©2010 Fulvio Bortolozzo.
Ripubblico qui con grande piacere il testo critico che Nello Rossi ha voluto dedicarmi su Facebook.
Il libero arbitrio nel mirino.
(Cartoline a Ponzone)
Quello che colpisce subito, guardando le belle immagini di Fulvio
Bortolozzo, è l'omogeneità dello sguardo di chi le ha prelevate, che è
come dire che si riconosce lo stile: cosa non comune, quando l'immagine è
prelevata da un apparecchio fotografico.
Come ho scritto
commentando "Appunti per gli occhi (2009-2011)", l'album di immagini che
Fulvio Bortolozzo ci ha permesso di sfogliare il 16 dicembre 2013 in
Whe Do the Rest, io lo conoscevo quasi esclusivamente per i suoi suggestivi
"notturni", di cui due nuovi, visti nella raccolta di immagini, mi hanno
attratto particolarmente, richiamando alla memoria, come spesso mi
accade, altre immagini manuali egualmente suggestive. L'immagine
notturna di una via di Torino si è subito legata ai tanti apparentemente
algidi notturni di Paul Delvaux, mentre il gruppo di persone su una
collina con alle spalle Torino, suggerita da quella che avrebbe dovuto
essere la più grande sinagoga italiana ed è invece diventata il simbolo
della città dove Fulvio vive, mi ha subito colpito per la somiglianza
con "Die Erwartung" (L'attesa), il quadro similmente ambiguo dipinto
da Richard Oelze nel 1936.
Anni fa, in "La bacheca del Diavolo
digitale", una scheda allegata al saggio sulla rappresentazione del
sesso femminile, per la quale Ando Gilardi mi aveva regalato una forse
anche troppo entusiasta introduzione, partendo dall'analisi di quelle
che in fondo sono le poche pose, più o meno "oscene", che il fotografo
può chiedere alla sua modella di assumere, mi era venuto da riflettere
su quale sia, di fatto, il "libero arbitrio" a disposizione di chi
prende l'immagine. In breve: la scelta del soggetto, quella
dell'inquadratura, dove la libertà, pur con dei limiti, è piuttosto
grande; la scelta dell'intensità e della qualità della luce, intimamente
legata alla profondità di campo, un "concetto" del tutto estraneo ai
giovani "fotografi" col telefonino ma di sicuro uno degli "strumenti"

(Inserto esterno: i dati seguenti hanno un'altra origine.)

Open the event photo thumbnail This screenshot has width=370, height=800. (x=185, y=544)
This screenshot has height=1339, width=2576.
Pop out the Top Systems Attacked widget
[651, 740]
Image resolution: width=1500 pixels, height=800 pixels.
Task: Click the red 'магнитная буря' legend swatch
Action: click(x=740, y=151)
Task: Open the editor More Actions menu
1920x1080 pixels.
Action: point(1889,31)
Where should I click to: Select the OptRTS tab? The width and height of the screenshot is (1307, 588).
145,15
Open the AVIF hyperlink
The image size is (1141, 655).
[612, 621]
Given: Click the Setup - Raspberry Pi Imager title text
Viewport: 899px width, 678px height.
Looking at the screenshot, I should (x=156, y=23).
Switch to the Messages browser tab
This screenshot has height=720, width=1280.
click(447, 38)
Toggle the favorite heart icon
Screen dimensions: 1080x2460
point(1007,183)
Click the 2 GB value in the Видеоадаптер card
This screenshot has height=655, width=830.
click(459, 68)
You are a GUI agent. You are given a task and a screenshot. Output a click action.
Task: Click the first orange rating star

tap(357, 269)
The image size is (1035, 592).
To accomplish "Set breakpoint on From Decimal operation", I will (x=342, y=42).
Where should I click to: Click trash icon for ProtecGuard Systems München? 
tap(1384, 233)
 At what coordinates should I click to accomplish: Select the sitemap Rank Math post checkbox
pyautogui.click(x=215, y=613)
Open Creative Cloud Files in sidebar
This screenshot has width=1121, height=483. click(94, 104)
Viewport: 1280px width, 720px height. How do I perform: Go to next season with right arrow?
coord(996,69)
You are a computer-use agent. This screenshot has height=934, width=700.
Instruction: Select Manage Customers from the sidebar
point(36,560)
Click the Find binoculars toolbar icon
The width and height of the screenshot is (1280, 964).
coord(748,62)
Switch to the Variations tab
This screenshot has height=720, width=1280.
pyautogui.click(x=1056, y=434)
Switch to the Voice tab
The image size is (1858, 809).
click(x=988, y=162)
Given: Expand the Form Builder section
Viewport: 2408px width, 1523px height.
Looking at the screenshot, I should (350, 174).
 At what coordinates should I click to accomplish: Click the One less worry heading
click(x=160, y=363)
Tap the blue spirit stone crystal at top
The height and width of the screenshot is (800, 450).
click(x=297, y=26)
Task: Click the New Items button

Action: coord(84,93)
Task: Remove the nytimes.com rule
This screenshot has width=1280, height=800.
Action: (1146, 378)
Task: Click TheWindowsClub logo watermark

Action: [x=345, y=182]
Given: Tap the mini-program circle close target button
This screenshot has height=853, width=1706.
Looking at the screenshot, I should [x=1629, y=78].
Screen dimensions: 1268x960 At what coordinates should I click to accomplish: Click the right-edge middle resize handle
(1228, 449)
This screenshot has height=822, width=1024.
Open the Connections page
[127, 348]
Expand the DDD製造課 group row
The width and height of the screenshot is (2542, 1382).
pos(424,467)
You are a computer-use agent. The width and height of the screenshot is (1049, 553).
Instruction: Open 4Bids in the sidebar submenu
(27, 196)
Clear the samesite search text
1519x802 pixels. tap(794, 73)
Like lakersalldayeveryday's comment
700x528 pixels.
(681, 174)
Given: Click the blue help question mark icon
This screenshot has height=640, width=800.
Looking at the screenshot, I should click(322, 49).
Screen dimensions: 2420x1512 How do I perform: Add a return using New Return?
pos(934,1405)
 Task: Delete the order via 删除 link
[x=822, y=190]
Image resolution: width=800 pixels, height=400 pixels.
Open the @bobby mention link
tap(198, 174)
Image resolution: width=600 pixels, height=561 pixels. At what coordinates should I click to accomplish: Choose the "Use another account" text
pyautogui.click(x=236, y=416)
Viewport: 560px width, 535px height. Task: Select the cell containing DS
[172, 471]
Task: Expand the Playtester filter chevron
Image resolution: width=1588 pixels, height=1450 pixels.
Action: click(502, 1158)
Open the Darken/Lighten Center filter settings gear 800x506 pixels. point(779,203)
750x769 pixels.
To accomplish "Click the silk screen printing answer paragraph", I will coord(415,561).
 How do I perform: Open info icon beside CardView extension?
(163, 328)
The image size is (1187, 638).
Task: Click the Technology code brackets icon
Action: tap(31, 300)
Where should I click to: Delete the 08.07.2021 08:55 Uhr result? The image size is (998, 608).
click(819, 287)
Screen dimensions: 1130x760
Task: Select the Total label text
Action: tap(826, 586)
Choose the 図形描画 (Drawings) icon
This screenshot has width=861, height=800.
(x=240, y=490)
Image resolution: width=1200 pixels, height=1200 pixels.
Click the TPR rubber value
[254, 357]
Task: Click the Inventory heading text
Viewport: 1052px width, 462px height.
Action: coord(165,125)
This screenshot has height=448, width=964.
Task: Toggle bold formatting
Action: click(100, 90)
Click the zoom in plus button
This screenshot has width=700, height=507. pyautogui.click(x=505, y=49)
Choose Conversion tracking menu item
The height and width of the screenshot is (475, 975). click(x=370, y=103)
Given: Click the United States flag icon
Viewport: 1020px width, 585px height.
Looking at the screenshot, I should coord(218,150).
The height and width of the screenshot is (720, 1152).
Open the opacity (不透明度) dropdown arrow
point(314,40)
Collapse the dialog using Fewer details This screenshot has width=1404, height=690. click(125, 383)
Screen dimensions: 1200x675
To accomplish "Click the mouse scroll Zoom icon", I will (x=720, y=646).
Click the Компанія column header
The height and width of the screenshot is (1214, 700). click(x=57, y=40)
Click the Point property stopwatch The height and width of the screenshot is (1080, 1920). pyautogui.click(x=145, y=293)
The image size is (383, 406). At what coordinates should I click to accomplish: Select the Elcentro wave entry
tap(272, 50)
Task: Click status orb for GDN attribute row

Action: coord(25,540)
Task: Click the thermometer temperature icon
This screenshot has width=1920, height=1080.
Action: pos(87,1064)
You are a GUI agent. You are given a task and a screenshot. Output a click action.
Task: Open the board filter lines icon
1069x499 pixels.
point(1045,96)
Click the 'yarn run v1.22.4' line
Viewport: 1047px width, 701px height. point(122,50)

più propriamente fotografici, che può anche limitare la libertà
espressiva. Tutte queste risorse, a disposizione del "libero arbitrio"
del fotografo, si ritrovano, usate sapientemente, nelle fotografie di
Fulvio Bortolozzo: sono la cifra della sua abilità nel "fare fotografie"
che ne rendono riconoscibile la paternità, insieme a un'altra qualità
che un fotografo, degno di questo nome, dovrebbe sempre avere: l'onestà
dello sguardo che generosamente e democraticamente si mette a
disposizione di chi guarderà l'immagine. Perché, sempre in tema di
"libero arbitrio", la scelta più importante che si offre a chi ha deciso
di scrivere con la luce, vale a dire l'inchiostro scelto dal Dio
ebraico quale primo oggetto della sua creazione, è di servirsene per
aiutare sé stessi e gli altri a vedere.
Nello Rossi
Nelle immagini:
Fulvio Bortolozzo, Torino. da "Appunti per gli occhi (2009-2011)".
Richard Oelze, "Die Erwartung" (L'attesa), 1936.